**Input material**.
*****

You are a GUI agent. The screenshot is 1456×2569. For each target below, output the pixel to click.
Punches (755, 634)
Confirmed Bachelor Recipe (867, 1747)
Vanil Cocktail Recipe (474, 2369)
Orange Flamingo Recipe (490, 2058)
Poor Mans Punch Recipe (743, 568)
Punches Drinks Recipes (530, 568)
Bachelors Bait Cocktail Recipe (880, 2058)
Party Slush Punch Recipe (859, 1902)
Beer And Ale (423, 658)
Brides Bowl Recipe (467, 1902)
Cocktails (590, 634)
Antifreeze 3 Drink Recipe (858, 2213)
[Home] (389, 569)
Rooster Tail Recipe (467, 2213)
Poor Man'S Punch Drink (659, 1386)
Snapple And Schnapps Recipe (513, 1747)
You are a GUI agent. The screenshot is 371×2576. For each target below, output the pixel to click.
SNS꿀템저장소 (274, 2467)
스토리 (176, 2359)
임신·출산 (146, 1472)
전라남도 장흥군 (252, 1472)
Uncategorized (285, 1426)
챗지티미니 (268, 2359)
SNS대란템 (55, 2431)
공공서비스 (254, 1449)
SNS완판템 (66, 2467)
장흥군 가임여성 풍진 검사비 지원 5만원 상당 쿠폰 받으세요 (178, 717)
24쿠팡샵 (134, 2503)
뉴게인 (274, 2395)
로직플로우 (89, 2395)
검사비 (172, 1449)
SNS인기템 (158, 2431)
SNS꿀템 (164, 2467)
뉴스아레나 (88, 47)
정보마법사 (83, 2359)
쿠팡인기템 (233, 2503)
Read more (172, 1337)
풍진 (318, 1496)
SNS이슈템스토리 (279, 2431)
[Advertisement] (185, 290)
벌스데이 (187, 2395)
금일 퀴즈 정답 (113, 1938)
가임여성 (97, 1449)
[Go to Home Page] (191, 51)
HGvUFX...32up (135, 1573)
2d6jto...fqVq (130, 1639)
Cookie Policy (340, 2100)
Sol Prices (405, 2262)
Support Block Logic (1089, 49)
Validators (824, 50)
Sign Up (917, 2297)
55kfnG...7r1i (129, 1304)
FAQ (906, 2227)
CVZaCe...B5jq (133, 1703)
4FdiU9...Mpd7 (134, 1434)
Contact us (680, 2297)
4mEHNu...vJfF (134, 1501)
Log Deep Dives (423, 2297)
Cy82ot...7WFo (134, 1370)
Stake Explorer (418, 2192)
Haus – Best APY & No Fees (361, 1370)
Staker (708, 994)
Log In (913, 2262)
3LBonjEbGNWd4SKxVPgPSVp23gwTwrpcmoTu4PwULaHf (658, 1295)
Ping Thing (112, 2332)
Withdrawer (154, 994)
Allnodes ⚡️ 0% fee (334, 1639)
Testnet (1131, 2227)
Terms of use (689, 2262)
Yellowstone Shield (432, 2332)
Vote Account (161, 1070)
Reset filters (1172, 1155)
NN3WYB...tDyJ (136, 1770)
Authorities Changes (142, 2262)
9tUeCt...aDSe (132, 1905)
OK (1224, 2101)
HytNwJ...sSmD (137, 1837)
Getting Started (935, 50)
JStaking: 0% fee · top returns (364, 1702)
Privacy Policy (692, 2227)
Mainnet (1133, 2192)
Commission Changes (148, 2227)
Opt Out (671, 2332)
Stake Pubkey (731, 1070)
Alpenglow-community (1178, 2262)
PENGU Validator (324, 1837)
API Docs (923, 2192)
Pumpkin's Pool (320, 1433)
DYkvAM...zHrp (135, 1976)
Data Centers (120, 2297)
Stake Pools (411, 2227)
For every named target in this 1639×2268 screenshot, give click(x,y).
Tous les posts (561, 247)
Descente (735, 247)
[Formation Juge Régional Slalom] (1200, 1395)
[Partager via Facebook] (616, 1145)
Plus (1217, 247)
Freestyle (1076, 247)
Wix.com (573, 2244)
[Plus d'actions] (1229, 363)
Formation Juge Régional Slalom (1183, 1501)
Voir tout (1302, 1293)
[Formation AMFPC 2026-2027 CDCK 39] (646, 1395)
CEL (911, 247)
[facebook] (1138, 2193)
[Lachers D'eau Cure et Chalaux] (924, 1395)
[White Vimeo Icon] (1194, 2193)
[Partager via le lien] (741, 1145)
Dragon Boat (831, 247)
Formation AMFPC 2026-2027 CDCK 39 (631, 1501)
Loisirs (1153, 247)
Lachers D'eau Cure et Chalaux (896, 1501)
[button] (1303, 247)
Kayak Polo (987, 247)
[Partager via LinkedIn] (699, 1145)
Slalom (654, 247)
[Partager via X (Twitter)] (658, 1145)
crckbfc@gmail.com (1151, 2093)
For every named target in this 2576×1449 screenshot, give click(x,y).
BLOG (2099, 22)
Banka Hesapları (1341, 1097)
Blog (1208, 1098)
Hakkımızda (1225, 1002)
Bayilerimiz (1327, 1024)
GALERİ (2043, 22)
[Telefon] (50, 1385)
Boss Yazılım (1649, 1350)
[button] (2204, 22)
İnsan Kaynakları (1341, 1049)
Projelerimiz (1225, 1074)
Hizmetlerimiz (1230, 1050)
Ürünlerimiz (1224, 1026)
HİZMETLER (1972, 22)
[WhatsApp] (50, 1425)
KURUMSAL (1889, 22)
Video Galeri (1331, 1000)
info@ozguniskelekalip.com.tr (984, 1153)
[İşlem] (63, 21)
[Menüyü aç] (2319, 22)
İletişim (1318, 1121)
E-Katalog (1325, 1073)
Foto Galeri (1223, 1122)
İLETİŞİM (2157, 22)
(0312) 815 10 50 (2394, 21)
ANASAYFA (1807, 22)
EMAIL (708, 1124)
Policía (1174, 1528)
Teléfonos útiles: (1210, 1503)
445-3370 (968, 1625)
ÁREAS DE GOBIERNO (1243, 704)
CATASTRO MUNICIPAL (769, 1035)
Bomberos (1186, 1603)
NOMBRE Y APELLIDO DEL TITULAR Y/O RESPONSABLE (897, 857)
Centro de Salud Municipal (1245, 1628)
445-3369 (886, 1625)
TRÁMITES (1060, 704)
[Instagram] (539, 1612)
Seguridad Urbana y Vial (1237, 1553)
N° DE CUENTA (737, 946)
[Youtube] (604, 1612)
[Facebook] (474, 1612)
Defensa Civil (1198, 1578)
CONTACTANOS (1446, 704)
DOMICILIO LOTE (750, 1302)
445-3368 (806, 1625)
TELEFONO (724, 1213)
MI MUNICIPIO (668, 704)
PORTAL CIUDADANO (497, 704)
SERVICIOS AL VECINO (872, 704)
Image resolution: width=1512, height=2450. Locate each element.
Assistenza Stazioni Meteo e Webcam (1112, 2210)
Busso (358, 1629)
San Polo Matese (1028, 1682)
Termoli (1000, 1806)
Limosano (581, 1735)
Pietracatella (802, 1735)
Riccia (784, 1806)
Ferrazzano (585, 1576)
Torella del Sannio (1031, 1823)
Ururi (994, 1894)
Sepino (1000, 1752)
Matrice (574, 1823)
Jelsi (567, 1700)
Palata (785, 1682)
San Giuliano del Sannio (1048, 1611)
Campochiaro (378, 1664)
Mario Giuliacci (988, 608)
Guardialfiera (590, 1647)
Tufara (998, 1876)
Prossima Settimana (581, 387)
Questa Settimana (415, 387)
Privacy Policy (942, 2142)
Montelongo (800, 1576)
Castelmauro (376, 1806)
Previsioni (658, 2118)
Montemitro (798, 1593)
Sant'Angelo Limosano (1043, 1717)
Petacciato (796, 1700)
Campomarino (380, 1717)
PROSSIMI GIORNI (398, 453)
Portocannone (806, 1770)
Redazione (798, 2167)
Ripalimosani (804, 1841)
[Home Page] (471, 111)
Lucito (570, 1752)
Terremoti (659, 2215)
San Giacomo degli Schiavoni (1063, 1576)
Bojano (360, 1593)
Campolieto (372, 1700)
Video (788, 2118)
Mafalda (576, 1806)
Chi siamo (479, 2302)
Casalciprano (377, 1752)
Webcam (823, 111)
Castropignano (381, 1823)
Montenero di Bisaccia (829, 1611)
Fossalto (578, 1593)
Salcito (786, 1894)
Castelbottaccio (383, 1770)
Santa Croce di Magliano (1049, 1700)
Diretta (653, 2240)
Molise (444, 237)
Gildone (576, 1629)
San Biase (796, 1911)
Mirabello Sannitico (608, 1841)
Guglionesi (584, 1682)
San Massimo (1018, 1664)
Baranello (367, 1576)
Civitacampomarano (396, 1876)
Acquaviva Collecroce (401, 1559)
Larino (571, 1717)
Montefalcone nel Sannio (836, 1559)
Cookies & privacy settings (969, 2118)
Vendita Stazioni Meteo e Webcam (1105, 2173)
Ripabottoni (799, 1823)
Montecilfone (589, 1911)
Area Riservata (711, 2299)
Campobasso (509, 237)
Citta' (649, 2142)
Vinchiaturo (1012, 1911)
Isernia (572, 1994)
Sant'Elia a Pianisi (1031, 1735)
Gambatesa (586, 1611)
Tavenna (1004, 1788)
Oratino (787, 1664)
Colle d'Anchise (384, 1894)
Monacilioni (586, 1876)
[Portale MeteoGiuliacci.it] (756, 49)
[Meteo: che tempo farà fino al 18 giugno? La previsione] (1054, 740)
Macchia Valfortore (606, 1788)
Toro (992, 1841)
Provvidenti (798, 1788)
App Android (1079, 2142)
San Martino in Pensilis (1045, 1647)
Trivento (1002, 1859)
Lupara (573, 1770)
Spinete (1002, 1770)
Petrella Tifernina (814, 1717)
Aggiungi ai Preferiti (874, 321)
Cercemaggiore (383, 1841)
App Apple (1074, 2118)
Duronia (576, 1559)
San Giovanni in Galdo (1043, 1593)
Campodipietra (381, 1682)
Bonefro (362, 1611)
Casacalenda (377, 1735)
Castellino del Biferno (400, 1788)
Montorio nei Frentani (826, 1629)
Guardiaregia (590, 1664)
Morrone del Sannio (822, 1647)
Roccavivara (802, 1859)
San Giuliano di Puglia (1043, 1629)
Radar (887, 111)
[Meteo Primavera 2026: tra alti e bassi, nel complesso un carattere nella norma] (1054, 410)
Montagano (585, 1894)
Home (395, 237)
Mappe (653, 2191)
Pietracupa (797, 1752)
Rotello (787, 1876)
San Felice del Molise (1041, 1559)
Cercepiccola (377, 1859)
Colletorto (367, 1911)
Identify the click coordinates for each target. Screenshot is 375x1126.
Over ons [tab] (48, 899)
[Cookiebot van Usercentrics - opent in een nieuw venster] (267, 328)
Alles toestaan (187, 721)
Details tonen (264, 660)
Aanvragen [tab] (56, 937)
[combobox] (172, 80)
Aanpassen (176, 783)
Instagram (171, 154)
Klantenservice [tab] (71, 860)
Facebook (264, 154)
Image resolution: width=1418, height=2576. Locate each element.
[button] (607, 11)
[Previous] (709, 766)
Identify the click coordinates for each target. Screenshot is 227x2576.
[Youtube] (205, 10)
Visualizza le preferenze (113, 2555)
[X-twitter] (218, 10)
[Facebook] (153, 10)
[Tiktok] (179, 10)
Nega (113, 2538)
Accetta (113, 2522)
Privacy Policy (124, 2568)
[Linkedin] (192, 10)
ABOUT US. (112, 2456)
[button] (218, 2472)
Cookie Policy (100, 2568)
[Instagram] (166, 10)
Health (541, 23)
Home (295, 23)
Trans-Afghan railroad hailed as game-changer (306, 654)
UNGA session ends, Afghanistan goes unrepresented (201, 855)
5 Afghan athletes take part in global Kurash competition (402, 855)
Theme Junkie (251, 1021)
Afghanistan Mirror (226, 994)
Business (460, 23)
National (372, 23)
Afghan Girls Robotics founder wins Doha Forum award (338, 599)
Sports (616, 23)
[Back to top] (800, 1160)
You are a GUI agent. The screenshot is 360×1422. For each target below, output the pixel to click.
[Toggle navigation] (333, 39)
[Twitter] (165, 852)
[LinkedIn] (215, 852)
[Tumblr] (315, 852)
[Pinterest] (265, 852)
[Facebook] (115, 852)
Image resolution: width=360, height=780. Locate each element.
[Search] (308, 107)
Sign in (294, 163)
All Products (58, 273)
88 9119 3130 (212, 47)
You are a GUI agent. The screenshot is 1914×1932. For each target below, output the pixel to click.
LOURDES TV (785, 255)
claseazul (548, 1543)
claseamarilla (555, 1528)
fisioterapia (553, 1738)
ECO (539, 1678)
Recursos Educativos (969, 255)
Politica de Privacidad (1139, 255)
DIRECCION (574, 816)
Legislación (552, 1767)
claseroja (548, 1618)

*****

**Exercise aim**. From the data above, return every line from the line that has "Mafalda (576, 1806)" up to and including the line that has "Monacilioni (586, 1876)", exactly.

**Answer space**.
Mafalda (576, 1806)
Chi siamo (479, 2302)
Casalciprano (377, 1752)
Webcam (823, 111)
Castropignano (381, 1823)
Montenero di Bisaccia (829, 1611)
Fossalto (578, 1593)
Salcito (786, 1894)
Castelbottaccio (383, 1770)
Santa Croce di Magliano (1049, 1700)
Diretta (653, 2240)
Molise (444, 237)
Gildone (576, 1629)
San Biase (796, 1911)
Mirabello Sannitico (608, 1841)
Guglionesi (584, 1682)
San Massimo (1018, 1664)
Baranello (367, 1576)
Civitacampomarano (396, 1876)
Acquaviva Collecroce (401, 1559)
Larino (571, 1717)
Montefalcone nel Sannio (836, 1559)
Cookies & privacy settings (969, 2118)
Vendita Stazioni Meteo e Webcam (1105, 2173)
Ripabottoni (799, 1823)
Montecilfone (589, 1911)
Area Riservata (711, 2299)
Campobasso (509, 237)
Citta' (649, 2142)
Vinchiaturo (1012, 1911)
Isernia (572, 1994)
Sant'Elia a Pianisi (1031, 1735)
Gambatesa (586, 1611)
Tavenna (1004, 1788)
Oratino (787, 1664)
Colle d'Anchise (384, 1894)
Monacilioni (586, 1876)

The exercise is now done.